Процесс пошел. Владислав Андреевич тяжело дышал, фыркал, до предела напрягал мышцы рук и выжимал, выжимал. Затем кидал халат на мокрые камни. Жадно припадал к ведру. Пил быстро, взахлеб. Потом, всё медленней. Наконец совсем тихонько, малюсенькими глоточками, смакуя нацеженное.

Дотошно вытряся, последние капли на язык, Владислав ставил ведро, сгребал, успевший вновь промокнуть под дождем халат и всё повторялось. С каждым новым отжимом вода становилась всё чище и вкусней. Слава работал как заведенный механизм, наплевав на боль в голове, жжение в глазах и ломоту во всём теле.

Он сопел, выкручивая неподатливую ткань и молча возносил мольбы, в направление чужого хмурого неба. Молился о том, чтобы дождь как можно дольше не прекращался.

Боженька, пусть он идет долго! Вечно! А еще лучше ливень, тропический, как из ведра. Потоп! Ладно? Можно?

Плевать на холод, плевать на озноб. Вода — это жизнь. Его личная, персональная жизнь.

Когда горизонт начал светлеть Слава наконец напился. Он смотрел осоловелым взглядом на удаляющуюся пелену предрассветных туч и не мог поверить, что воды больше не хочется.

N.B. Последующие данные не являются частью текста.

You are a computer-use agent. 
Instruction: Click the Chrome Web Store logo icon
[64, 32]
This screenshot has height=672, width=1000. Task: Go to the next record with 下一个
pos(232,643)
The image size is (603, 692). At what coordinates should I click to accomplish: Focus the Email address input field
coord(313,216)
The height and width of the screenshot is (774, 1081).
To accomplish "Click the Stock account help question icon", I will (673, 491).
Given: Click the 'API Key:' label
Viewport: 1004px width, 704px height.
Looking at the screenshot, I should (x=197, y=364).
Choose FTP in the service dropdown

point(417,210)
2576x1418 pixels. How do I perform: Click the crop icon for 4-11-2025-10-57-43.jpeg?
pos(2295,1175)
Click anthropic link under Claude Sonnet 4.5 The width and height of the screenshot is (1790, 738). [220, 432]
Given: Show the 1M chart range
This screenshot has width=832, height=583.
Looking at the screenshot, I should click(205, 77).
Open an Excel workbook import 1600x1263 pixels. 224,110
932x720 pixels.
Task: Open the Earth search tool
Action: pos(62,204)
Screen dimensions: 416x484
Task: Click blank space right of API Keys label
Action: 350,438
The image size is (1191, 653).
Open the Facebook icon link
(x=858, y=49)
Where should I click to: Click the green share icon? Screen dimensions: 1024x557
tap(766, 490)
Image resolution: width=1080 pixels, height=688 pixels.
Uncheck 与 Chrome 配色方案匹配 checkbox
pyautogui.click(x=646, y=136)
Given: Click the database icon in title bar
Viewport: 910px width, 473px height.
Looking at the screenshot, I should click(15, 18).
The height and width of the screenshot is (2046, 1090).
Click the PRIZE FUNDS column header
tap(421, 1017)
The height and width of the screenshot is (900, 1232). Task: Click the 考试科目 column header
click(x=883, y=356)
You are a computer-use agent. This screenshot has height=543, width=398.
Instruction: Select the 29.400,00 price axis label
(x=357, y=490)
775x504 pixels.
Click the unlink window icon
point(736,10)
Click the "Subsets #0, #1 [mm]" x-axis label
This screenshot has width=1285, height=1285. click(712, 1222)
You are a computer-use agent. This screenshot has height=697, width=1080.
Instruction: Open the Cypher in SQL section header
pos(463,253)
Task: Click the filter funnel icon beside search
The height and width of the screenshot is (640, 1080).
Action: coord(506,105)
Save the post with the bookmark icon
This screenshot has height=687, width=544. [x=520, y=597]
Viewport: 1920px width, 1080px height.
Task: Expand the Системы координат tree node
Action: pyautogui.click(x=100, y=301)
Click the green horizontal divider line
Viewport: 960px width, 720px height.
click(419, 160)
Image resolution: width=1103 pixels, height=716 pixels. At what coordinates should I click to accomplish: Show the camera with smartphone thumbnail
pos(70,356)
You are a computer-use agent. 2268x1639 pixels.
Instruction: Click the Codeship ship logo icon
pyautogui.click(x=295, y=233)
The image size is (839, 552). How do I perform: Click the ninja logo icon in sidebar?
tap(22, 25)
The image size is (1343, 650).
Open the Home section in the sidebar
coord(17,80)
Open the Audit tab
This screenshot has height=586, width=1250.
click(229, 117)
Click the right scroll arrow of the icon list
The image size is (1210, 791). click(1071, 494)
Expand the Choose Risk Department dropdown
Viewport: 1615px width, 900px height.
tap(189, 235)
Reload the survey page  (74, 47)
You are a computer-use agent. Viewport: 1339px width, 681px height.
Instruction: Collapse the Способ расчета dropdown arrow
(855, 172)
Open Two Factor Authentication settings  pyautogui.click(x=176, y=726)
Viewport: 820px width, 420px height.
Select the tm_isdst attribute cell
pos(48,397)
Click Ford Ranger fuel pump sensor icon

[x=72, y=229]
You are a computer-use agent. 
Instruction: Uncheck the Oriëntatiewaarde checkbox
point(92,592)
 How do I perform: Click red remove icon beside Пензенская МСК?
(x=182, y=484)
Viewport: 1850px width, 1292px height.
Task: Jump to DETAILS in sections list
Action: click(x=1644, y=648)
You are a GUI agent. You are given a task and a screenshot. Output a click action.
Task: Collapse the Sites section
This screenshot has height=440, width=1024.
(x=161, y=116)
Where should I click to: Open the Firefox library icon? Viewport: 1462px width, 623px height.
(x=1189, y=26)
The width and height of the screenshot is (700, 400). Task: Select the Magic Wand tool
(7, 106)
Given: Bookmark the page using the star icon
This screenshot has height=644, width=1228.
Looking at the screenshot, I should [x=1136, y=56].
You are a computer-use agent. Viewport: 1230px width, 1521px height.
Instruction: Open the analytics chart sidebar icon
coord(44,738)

Кроме того в ведре у него плескалось некоторое количество пресной не выпитой жидкости, выражено-голубого неестественного оттенка. Спасибо господа китайцы, мать вашу, чтоб вам пусто было, с вашими красителями.

Дождь стих. Стало теплей. Сильно хотелось спать. Слава нашел в себе последние силы и трясущимися руками, очень осторожно, перелил собранную влагу в пластиковую бутыль, от которой сильно разило выдохшимся вчерашним пивом.

Плотно закрутив крышку усталый попаданец со стоном опустился на жесткие камни, и уже почти во сне натянул на себя, так внезапно поднявшийся в его личном рейтинге вещей необходимых для выживания, бесценный водосборный халат.